→ **Information given**
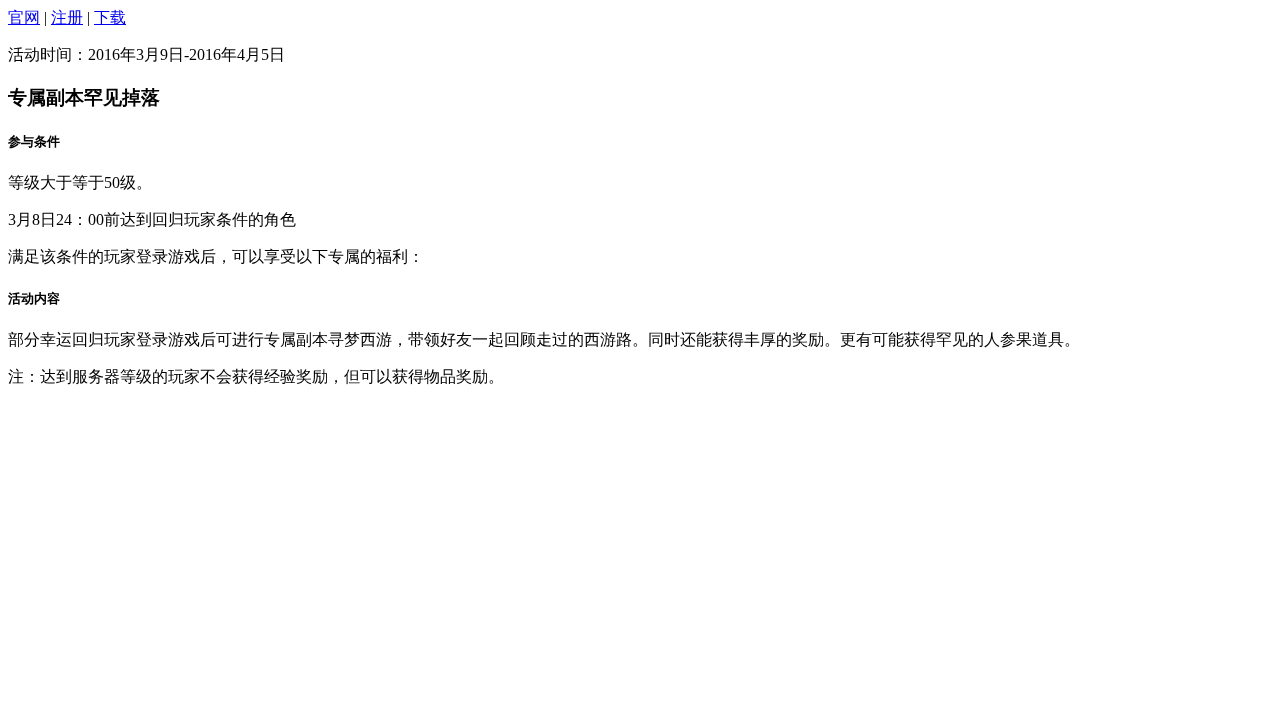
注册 (67, 17)
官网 (24, 17)
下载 (110, 17)
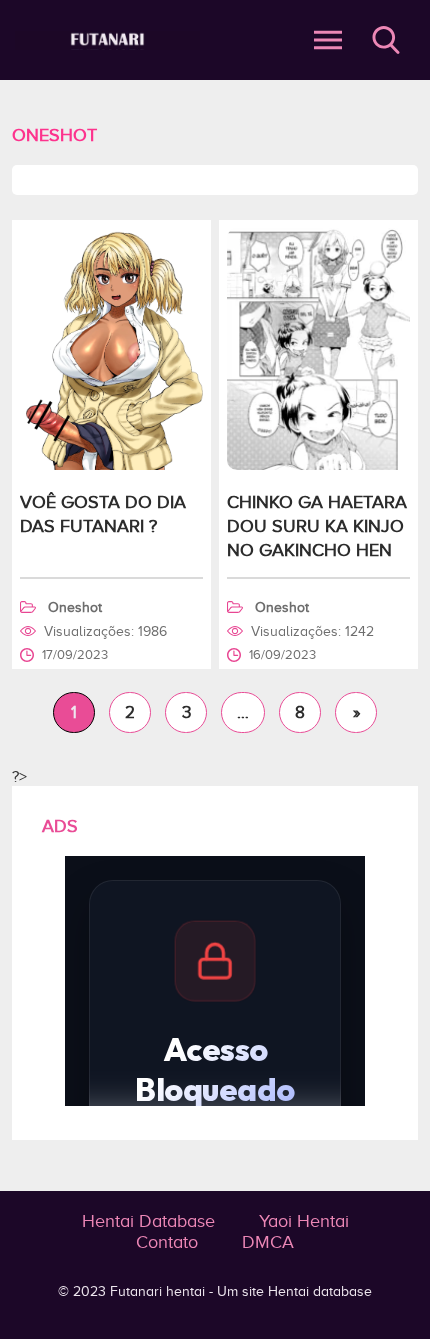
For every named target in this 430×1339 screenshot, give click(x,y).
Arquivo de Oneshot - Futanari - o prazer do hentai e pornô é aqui (107, 40)
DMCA (268, 1242)
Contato (167, 1242)
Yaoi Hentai (304, 1221)
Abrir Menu (328, 40)
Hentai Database (148, 1221)
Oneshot (75, 607)
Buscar (386, 40)
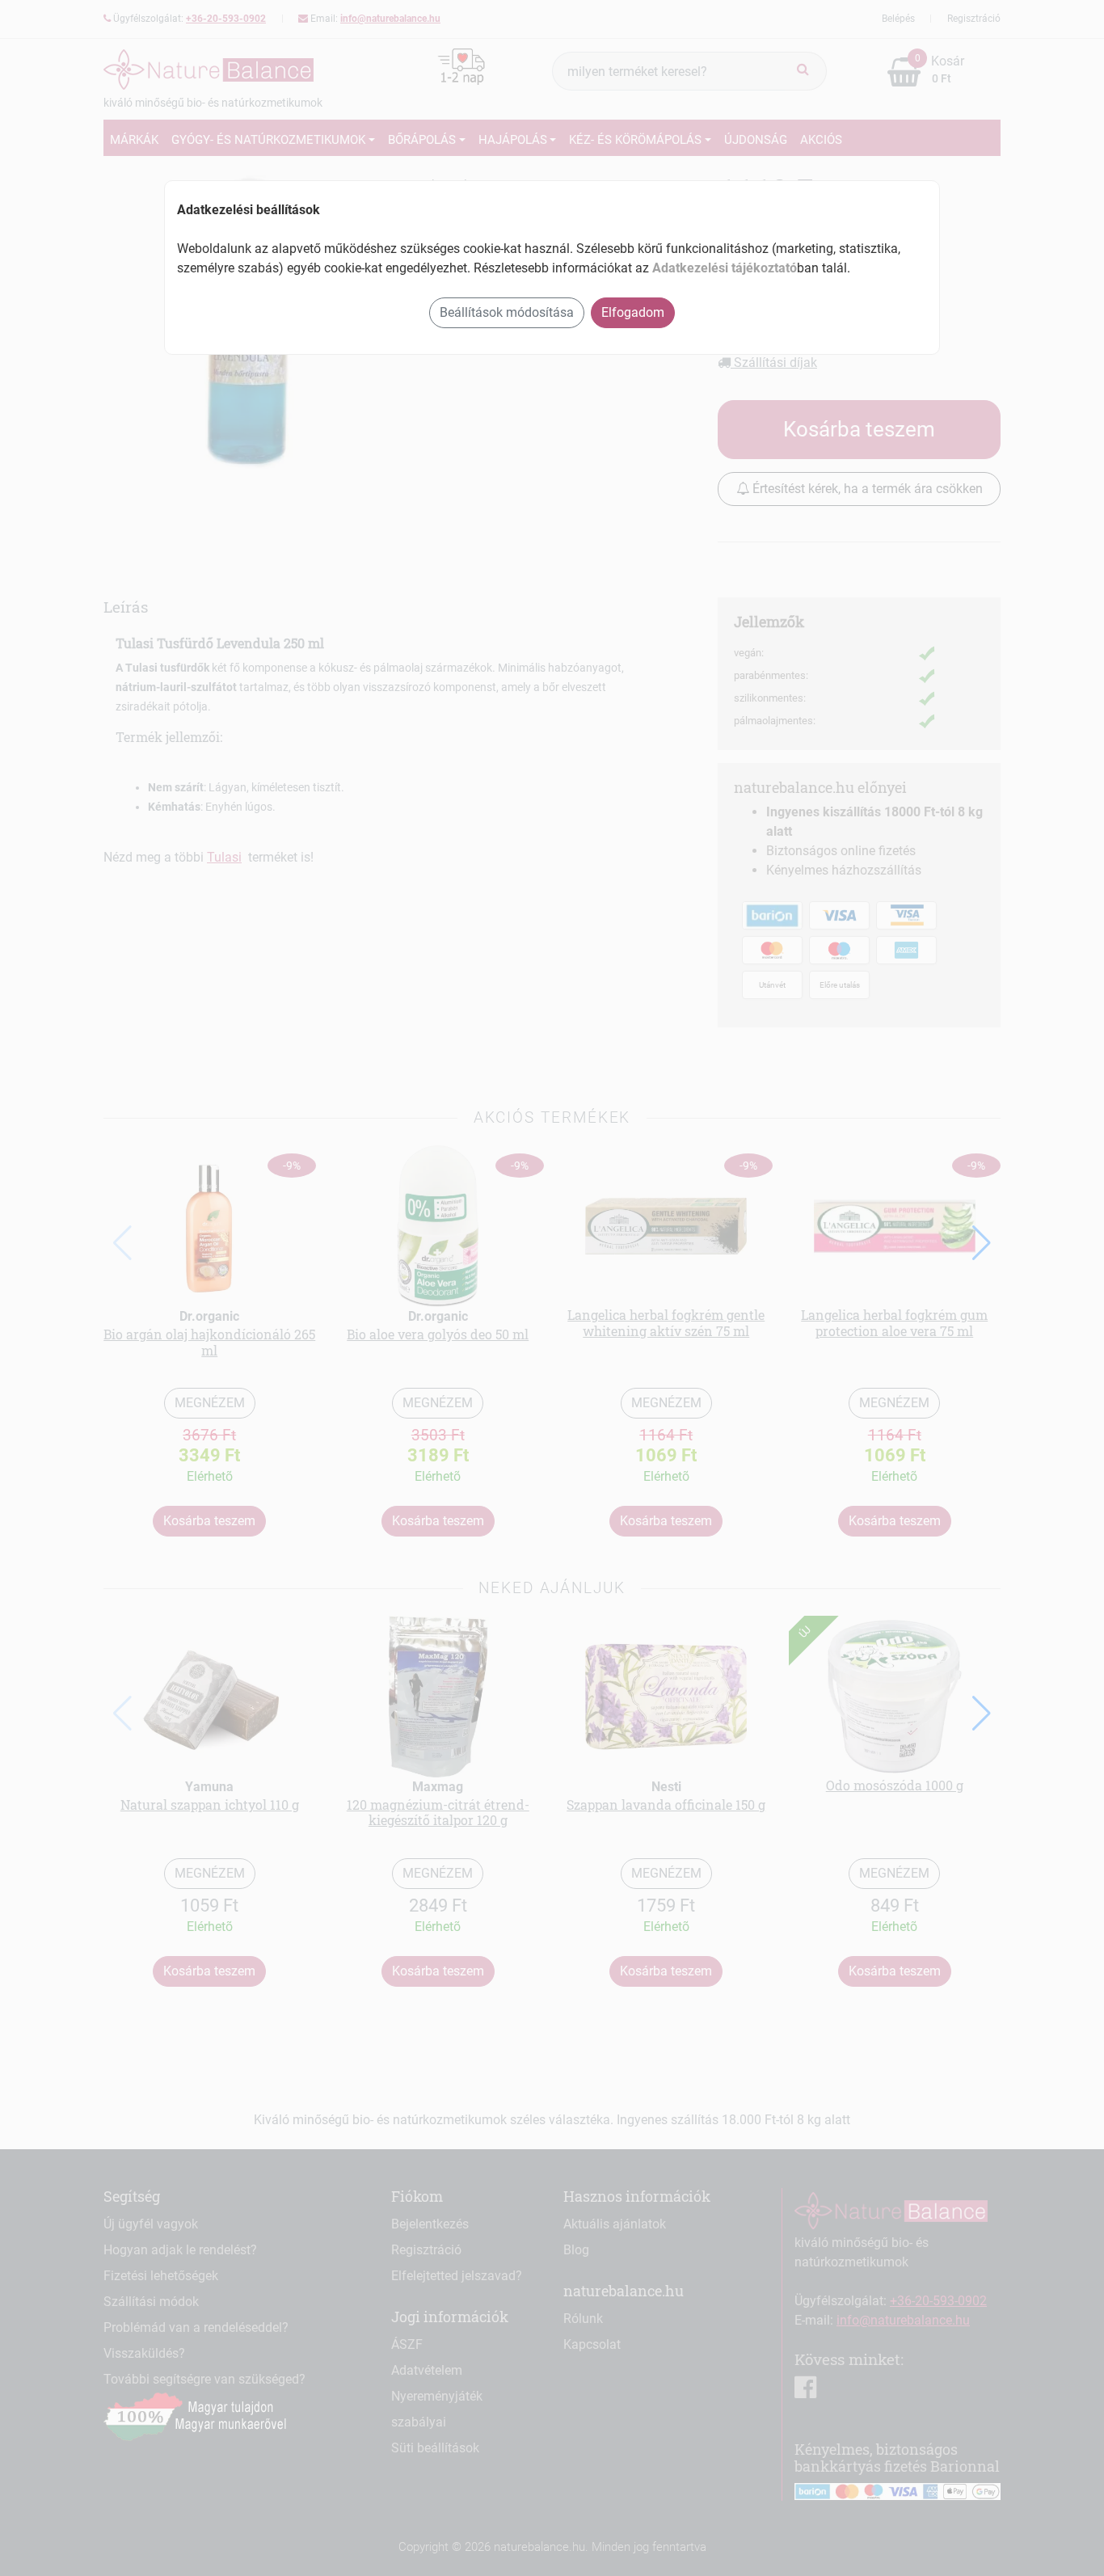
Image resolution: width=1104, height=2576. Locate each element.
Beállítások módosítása (507, 312)
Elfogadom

→ **Exercise details**
Start at the line that contains "For every named" and retype every line through the end of the entries above, both ends included. Exclude all pictures.

→ **Exercise answer**
For every named target in this 430×1339 screenshot, give click(x,y).
Arquivo de Oneshot - Futanari - o prazer do hentai e pornô é aqui (107, 40)
DMCA (268, 1242)
Contato (167, 1242)
Yaoi Hentai (304, 1221)
Abrir Menu (328, 40)
Hentai Database (148, 1221)
Oneshot (75, 607)
Buscar (386, 40)
Image resolution: width=1104, height=2576. Locate each element.
Beállítások módosítása (507, 312)
Elfogadom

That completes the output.